Hello Everyone! I am trying to better visually understand the head, stop and nose bridge of the German Shepherd Dog, with an emphasis on the WGSL. There is very limited information pertaining to what exactly the standard looks like visually because there is so much variation currently in the WGSL world; and what is considered outside of that standard would be nice to see. I have provided an image illustrating a WGSL with a pronounced nosebridge that comes from my European Lines - my question is: does this dog's head, stop and nosebridge fit within the standard, and what lines does this pronounced nose bridge exactly stem from (I have researched the pedigree, and cant quite pinpoint which ancestors it may come from)

Thank you to anyone who provides their input on this!

Note: the dog is a 12 month old intact female


----------



## dogma13 (Mar 8, 2014)

I'm no expert on pedigrees, but if you research the Martin brothers who developed the red and black WGSL aesthetic it may have started there. Hopefully some of our more knowledgeable members will have more accurate info than my speculation


----------



## Sunsilver (Apr 8, 2014)

That is not a correct head. She has a bump on her nose (Roman nose) and loose flews (lips hang down).

The WGSL is responsible for some absolutely HORRIBLE heads, with very steep stops and loose lips, heads that resemble mastiffs more than a correct GSD!

Fortunately, this trend has died out, but at the time - I'd say late 2000's - these dogs were lauded in their koers for having strong 'stallion' heads! 😖🤮

*Head: The head is wedge shaped. and should be in proportion to the body size (in length approximately 40% of the height at the withers) without being coarse, or overstretched. In general appearance, it should be dry with moderate breadth between the ears.

The forehead when viewed from the front or side is only slightly arched. It should be without a center furrow or with only a slightly defined furrow.
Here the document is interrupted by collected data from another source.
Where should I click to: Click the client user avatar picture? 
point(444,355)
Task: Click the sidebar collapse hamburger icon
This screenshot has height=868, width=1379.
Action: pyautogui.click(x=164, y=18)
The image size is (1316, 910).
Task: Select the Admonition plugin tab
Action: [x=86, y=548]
When viewed from above, the skull which is approximately 50% of the entire head length, tapers gradually and evenly from the ears to the tip of the nose, with a sloping rather than a sharply defined stop and into a long, dry wedge-shaped muzzle (the upper and lower jaws must be strongly developed.) The bridge of the nose is straight, a dip or rounding is not desirable. The lips are firm and dry and close tightly and are of dark colouring.*


----------



## Sunsilver (Apr 8, 2014)

These two dogs are typical of what was being shown during this time, and they actually did well in the show ring, as their overall conformation was good. It's just that these head were popular at the time, but have since fallen out of fashion, thank goodness!
This dog has an apple domed skull and an extremely steep stop:










This one actually has a slight dip between the muzzle and the forehead. He also has extremely loose, droopy flews.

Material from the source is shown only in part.